Description of the task —
Pick out and copy every line below that has the word "agent".
◆ ◆ ◆
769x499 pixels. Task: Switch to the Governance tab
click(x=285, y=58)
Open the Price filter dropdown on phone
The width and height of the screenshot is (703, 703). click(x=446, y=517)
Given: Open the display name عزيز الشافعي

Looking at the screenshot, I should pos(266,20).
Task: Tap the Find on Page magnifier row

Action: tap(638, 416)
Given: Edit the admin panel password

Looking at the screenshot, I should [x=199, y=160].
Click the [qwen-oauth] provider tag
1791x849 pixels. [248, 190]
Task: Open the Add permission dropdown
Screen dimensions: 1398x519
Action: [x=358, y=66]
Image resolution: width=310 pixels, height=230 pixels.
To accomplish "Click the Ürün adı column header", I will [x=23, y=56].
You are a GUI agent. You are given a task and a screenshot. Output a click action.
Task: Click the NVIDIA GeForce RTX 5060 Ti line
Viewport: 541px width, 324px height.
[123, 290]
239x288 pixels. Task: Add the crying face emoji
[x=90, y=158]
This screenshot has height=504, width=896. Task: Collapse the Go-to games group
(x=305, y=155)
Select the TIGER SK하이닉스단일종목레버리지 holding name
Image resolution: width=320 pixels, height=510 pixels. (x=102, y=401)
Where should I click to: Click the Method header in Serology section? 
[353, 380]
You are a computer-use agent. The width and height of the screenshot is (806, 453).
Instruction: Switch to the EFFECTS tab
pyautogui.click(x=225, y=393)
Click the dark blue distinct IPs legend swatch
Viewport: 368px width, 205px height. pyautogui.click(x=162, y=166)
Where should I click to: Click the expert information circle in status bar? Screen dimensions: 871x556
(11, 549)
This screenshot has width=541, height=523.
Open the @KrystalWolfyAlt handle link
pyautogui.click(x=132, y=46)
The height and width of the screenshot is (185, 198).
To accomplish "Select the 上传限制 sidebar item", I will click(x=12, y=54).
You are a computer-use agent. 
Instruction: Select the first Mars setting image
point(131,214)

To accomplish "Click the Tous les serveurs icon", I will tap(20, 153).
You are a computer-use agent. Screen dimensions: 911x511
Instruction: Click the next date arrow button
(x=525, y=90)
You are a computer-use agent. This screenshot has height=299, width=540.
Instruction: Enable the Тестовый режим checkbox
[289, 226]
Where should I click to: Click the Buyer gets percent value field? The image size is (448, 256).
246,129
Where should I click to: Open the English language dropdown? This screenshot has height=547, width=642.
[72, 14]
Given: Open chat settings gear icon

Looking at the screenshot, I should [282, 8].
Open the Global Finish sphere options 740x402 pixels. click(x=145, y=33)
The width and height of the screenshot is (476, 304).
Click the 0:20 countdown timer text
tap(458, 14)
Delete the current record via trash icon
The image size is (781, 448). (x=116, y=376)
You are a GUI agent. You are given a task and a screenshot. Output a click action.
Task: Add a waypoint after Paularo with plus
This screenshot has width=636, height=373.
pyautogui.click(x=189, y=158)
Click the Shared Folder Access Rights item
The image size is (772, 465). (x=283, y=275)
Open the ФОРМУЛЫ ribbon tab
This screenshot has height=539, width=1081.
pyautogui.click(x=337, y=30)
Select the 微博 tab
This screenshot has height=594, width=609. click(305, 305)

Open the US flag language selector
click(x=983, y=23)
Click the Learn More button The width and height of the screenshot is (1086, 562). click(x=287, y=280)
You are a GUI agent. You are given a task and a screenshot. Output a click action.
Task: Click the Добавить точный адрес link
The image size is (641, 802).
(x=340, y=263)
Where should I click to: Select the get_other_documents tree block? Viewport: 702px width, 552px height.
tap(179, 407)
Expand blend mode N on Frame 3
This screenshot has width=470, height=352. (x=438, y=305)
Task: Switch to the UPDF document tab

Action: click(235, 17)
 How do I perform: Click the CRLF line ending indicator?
◆ ◆ ◆
Exercise solution —
You are a GUI agent. You are given a task and a screenshot. Output a click action.
You are a computer-use agent. The width and height of the screenshot is (806, 453).
You are a computer-use agent. 
You are a computer-use agent. Screen dimensions: 911x511
You are a computer-use agent. This screenshot has height=299, width=540.
You are a GUI agent. You are given a task and a screenshot. Output a click action.
You are a GUI agent. You are given a task and a screenshot. Output a click action.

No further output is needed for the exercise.